There were 189 South Koreans, seven Libyans, and three Japanese nationals on board Flight 803. Two South Korean companies, Daewoo and Donga Construction Co, had multiple South Korean employees on board.

| Nationality | Passengers | Crew | Total |
|---|---|---|---|
| South Korea | 171 | 18 | 189 |
| Libya | 7 | 0 | 7 |
| Japan | 3 | 0 | 3 |
| Total | 181 | 18 | 199 |

== Aftermath ==
After the accident, Flight 803's captain Kim Ho-jung was quoted as saying - "The airport was shrouded in dense fog and visibility was poor when I approached. I lost contact with the control tower for 15 minutes before the crash." Libya's official news agency, JANA, reported that one hour earlier, a Soviet aircraft had diverted to Malta rather than land in the fog. Additionally, the instrument landing system at Tripoli International Airport was inoperable at the time of the accident.
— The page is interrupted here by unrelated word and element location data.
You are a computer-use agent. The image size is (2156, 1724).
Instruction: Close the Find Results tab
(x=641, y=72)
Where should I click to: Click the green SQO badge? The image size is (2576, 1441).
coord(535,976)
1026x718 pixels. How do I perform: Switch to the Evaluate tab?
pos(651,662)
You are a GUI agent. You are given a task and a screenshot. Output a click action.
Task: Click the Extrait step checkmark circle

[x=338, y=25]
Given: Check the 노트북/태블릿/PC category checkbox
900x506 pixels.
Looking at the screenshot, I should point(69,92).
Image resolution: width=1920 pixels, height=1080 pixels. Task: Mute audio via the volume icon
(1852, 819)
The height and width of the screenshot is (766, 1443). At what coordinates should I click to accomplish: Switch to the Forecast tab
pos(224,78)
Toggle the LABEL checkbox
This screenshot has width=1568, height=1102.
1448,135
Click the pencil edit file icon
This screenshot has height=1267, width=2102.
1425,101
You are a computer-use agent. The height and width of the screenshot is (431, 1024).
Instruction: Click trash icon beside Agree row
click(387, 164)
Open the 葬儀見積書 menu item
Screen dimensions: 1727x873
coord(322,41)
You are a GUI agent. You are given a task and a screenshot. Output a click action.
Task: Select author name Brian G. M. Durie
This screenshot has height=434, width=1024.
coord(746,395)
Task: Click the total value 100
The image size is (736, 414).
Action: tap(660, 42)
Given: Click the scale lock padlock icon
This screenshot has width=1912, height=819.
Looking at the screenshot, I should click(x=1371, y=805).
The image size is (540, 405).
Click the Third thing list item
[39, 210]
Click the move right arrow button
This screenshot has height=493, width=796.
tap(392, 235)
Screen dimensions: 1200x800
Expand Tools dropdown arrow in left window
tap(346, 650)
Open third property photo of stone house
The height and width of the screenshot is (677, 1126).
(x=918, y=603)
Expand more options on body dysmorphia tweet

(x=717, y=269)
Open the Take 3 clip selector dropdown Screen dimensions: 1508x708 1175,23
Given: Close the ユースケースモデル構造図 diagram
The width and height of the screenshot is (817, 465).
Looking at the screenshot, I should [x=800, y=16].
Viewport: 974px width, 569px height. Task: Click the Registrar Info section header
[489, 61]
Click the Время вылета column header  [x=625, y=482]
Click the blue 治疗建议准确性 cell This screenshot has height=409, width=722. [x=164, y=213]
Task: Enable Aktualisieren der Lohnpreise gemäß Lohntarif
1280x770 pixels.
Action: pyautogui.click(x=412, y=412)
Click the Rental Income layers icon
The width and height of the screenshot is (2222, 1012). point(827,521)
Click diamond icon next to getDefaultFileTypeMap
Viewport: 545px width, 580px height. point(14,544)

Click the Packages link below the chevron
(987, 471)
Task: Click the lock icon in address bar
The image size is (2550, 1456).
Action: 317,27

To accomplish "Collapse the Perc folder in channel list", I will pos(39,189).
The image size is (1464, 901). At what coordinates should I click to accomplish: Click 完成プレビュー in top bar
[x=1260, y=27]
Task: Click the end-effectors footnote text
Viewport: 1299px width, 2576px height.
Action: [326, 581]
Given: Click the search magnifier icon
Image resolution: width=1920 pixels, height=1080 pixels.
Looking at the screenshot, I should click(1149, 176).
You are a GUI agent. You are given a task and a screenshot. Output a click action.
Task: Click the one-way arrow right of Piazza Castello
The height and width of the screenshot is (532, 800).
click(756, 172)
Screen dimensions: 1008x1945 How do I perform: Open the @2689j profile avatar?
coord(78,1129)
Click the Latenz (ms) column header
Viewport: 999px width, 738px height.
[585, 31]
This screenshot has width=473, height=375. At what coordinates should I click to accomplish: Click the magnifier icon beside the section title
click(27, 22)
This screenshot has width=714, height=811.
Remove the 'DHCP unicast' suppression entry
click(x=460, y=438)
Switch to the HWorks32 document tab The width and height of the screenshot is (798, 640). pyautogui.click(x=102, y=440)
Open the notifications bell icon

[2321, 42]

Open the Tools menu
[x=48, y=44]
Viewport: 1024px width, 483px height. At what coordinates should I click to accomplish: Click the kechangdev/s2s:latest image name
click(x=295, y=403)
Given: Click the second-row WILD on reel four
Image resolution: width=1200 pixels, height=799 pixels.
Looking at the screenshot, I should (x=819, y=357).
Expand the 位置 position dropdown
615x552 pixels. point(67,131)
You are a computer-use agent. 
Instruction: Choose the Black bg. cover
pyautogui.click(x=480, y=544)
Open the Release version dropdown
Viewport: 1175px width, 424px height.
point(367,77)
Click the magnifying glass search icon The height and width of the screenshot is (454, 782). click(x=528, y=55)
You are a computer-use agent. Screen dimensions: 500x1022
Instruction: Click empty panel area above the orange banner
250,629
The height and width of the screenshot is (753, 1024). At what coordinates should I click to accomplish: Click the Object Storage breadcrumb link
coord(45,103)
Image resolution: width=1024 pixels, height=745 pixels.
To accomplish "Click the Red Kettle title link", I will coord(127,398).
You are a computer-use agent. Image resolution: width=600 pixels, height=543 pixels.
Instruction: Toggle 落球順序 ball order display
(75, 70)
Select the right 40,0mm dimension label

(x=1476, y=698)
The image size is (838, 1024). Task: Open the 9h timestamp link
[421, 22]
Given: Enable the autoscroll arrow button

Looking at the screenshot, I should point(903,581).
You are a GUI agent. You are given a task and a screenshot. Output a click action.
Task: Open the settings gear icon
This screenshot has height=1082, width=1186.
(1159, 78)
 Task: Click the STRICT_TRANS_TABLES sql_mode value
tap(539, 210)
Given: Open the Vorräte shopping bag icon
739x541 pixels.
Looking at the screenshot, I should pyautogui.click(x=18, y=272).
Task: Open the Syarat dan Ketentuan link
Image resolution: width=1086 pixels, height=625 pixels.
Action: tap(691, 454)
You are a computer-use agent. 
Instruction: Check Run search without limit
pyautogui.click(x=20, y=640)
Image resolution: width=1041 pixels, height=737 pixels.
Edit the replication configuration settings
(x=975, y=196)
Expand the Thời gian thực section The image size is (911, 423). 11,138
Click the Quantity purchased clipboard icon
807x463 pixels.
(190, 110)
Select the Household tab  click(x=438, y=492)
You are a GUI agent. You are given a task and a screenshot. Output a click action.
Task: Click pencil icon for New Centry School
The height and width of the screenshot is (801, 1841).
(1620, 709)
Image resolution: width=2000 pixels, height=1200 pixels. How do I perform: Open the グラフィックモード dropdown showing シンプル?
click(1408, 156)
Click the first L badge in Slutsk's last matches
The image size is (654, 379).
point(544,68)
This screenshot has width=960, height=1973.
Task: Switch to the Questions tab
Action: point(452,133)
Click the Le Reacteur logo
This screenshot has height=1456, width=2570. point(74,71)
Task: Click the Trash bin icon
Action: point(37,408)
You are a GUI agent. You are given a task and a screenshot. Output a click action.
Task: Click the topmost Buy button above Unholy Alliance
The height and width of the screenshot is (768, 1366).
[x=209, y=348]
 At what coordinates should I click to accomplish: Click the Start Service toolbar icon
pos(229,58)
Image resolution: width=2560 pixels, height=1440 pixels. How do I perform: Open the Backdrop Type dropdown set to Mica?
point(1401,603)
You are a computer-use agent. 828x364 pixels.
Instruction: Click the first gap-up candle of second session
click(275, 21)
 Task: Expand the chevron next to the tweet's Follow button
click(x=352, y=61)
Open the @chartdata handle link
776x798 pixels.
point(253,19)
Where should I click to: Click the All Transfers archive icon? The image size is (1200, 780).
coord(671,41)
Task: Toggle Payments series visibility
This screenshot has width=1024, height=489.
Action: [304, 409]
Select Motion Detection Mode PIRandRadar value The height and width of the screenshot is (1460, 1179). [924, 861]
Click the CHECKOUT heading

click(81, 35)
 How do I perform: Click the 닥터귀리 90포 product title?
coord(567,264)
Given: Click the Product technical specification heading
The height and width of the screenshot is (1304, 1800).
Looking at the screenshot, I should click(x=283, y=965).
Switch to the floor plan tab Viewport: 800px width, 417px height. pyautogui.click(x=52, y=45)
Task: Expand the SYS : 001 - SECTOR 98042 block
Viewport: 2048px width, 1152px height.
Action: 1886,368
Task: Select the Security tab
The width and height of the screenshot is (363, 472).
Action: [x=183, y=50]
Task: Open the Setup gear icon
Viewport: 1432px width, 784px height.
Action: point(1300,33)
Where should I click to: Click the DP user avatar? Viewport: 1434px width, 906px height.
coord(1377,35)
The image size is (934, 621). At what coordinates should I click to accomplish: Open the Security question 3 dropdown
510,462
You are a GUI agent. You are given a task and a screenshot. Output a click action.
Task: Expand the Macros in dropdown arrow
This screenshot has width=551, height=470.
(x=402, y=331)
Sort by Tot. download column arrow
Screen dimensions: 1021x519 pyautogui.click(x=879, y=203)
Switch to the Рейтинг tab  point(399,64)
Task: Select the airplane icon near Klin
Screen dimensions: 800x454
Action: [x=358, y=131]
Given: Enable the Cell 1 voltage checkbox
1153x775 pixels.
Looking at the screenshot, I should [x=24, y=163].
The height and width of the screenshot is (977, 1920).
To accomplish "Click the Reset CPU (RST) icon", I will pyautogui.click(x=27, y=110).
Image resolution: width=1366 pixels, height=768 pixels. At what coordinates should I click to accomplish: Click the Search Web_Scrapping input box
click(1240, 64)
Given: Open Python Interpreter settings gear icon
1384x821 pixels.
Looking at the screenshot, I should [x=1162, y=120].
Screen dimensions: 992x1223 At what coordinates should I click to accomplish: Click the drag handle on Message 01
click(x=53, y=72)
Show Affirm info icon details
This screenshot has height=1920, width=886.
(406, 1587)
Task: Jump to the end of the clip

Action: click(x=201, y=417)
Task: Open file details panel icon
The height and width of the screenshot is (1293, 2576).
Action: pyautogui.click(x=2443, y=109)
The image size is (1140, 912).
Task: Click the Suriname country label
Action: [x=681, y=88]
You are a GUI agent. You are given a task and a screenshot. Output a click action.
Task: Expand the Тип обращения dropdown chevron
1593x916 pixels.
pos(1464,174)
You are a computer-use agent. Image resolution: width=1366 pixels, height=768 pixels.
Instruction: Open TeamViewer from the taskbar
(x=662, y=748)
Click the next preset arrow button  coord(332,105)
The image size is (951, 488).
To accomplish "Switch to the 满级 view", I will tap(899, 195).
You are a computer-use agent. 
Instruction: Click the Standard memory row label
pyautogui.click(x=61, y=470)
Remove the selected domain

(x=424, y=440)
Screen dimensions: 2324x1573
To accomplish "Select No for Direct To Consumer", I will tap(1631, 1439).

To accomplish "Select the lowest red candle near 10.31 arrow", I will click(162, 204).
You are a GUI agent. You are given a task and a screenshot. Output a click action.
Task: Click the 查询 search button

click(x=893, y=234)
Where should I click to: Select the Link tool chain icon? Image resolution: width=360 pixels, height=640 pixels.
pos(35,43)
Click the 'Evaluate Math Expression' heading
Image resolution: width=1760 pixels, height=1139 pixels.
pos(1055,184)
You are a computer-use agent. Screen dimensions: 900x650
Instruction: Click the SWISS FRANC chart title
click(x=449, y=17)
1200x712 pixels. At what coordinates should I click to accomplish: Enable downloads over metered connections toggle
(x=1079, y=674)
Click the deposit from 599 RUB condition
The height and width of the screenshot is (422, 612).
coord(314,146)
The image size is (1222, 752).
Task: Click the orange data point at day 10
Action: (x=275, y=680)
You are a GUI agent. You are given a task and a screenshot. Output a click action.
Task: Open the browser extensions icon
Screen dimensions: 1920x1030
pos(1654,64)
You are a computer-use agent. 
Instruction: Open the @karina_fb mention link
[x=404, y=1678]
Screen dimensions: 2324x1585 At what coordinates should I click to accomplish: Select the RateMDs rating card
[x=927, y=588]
A Libyan court found the captain, first officer and flight engineer guilty of neglect in December 1990. They were given prison sentences of two years, eighteen months, and one year respectively. In the case of the first officer the sentence was suspended.

== Investigation ==
At the direction of the Libyan authorities, French specialists were invited to investigate the causes of the accident. The flight recorders were sent to France. American representatives, including the aircraft manufacturer, were not allowed into Libya at the time.

=== Cause ===
The cause of the accident was determined to be a combination of multiple factors. Due to a lack of proper sleep, much of the crew failed to recognize safety hazards and follow Captain instructions. The First-Officer and Flight-Engineer both failed to notice and alert the Captain to the ground level and descent speed. Additionally, the Ground Proximity Warning System (GPWS) failed to maintain warnings during the descent. The failure of GPWS was further compounded by a lack of proper crew training on the equipped system. These factors combined led to a rapid descent below decision height without runway environment light visible, and an eventual ground collision.